Deux incidents majeurs cette semaine. Sandworm exploite Cisco FMC et n'installe aucun malware — il utilise les outils de l'appliance elle-même. Un APT chinois compromet VMware vCenter et pivote vers 361 ESXi sans jamais déclencher un antivirus. Le fil conducteur : Living-off-the-Land sur infrastructure réseau. Et c'est un problème que la plupart des équipes de sécurité ne savent pas encore détecter.

Les appliances réseau : une cible stratégique que personne ne surveille vraiment

Il y a une asymétrie fondamentale dans la façon dont les équipes de sécurité surveillent leur infrastructure. Les postes utilisateurs ? Couverture EDR quasi-systématique. Les serveurs d'applications ? Agents SIEM, journalisation applicative, surveillance runtime. Les bases de données ? Auditing, DAM, alertes sur requêtes anormales. Les appliances réseau ? Un syslog forwarded vers un SIEM que personne n'a vraiment configuré pour les analyser, et une console de gestion accessible depuis le réseau interne avec des credentials partagés qui datent de 2019.

Cette asymétrie de surveillance crée ce que j'appelle un « angle mort stratégique ». Les firewalls, les gestionnaires de firewall comme Cisco FMC, les hyperviseurs comme VMware vCenter, les contrôleurs réseau, les systèmes de gestion de configuration réseau — tous ces éléments ont en commun d'être critiques pour l'infrastructure, mal intégrés aux outils de détection, et de tourner sur des systèmes d'exploitation durcis propriétaires qui n'acceptent pas d'agents tiers.

Les chiffres parlent d'eux-mêmes. Selon le rapport M-Trends 2026 de Mandiant, 67% des intrusions impliquant des appliances réseau ont été détectées via des alertes de sources tierces (partenaires, forces de l'ordre, honeypots) plutôt que par les équipes internes. Le délai médian de détection pour ces incidents est de 31 jours — contre 10 jours pour les intrusions sur postes de travail. Et dans les cas où l'attaquant a utilisé des techniques LotL sur ces appliances, ce délai monte à 47 jours.

La raison est simple : les appliances réseau sont conçues pour faire des choses que la détection comportementale considère comme normales. Un firewall qui fait de la reconnaissance réseau, c'est normal — c'est son boulot. Un hyperviseur qui crée et détruit des VMs à intervalles réguliers, c'est normal. Un gestionnaire de configuration réseau qui pousse des modifications de règles sur des dizaines de firewalls, c'est normal. Quand un attaquant reprend ces comportements pour ses propres besoins, la « normalité » du contexte noie le signal malveillant dans un bruit opérationnel légitime.
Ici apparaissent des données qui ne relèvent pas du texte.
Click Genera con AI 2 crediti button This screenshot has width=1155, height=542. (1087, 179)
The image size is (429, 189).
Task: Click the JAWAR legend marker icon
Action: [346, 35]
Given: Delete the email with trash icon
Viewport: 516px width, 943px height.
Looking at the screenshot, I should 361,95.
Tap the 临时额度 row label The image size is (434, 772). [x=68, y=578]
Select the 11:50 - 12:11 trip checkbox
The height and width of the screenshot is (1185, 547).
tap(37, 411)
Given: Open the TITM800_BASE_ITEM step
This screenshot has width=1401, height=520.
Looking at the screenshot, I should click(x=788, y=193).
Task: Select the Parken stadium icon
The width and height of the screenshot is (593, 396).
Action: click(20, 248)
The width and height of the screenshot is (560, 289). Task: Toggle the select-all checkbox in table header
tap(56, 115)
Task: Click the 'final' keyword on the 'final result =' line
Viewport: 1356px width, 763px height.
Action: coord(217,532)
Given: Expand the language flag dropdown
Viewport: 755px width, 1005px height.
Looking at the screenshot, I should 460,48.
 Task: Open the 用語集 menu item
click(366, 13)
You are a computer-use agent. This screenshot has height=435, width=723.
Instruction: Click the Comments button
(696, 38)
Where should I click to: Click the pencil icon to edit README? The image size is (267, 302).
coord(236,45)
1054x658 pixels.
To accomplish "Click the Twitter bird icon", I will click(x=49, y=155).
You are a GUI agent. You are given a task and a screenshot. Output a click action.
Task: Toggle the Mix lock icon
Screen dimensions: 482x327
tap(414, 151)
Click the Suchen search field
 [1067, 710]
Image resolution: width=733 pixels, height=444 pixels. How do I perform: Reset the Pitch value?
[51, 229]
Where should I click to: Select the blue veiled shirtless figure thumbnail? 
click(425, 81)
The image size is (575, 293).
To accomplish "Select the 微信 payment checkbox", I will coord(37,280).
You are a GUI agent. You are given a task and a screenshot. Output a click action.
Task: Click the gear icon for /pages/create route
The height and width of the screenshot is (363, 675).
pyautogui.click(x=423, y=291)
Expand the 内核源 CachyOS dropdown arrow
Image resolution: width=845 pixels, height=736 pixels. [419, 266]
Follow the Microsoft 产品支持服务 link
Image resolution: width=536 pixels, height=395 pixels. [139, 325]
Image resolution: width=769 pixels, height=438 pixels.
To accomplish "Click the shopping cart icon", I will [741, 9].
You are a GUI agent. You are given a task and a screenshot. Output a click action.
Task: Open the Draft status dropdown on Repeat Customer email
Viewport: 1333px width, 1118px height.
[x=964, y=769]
Il y a également une dimension organisationnelle. Dans la plupart des organisations, les appliances réseau sont sous la responsabilité des équipes infrastructure réseau — pas des équipes sécurité. Les équipes sécurité gèrent les politiques, mais les ingénieurs réseau gèrent les appliances. Cette séparation crée des lacunes de visibilité : les ingénieurs réseau ne voient pas les patterns d'attaque, et les équipes sécurité n'ont pas accès direct aux logs des appliances. Le résultat est une zone grise dans laquelle les attaquants s'installent confortablement.

Anatomie d'une attaque LotL : ce que Sandworm a fait sur Cisco FMC

L'incident Cisco FMC documenté cette semaine est une démonstration presque clinique des techniques LotL sur infrastructure réseau. Sandworm n'a pas importé de malware. Il n'a pas déployé de RAT ou de C2 exotique. Il a utilisé les outils natifs du FMC pour faire exactement ce pour quoi le FMC est conçu — gérer un réseau. Mais au profit de l'attaquant, pas de l'organisation victime.

La séquence documentée par Cisco Talos et Mandiant commence par l'exploitation de CVE-2026-20079 pour obtenir un shell root sur le FMC. À partir de là, le groupe n'installe rien de suspect. Il utilise d'abord les API REST natives du FMC pour exporter la politique de sécurité complète de l'organisation — toutes les règles firewall, tous les objets réseau, toutes les zones de sécurité. Cette cartographie est triviale via les endpoints API légitimes du FMC et génère des logs d'accès API absolument normaux.

Ensuite, Sandworm exploite un outil de tunneling qui était déjà présent sur le système — un utilitaire de diagnostic réseau inclus dans le FMC pour les besoins de support technique de Cisco. Cet outil permet d'établir des tunnels SSH vers des destinations externes. Utilisé légitimement pour des sessions de support à distance, il devient ici un canal de communication C2 persistant qui passe entièrement inaperçu dans les logs, car l'outil est signé Cisco et son utilisation est attendue sur ce type de système.

La troisième phase consiste à collecter les credentials réseau. Le FMC stocke les credentials de connexion aux équipements gérés (firewalls, switches Cisco) pour pouvoir y pousser des configurations. Ces credentials sont stockés dans une base locale chiffrée, mais accessible depuis un shell root. Sandworm a exfiltré cette base, permettant d'accéder à potentiellement des dizaines d'équipements réseau supplémentaires sans exploiter de nouvelle vulnérabilité.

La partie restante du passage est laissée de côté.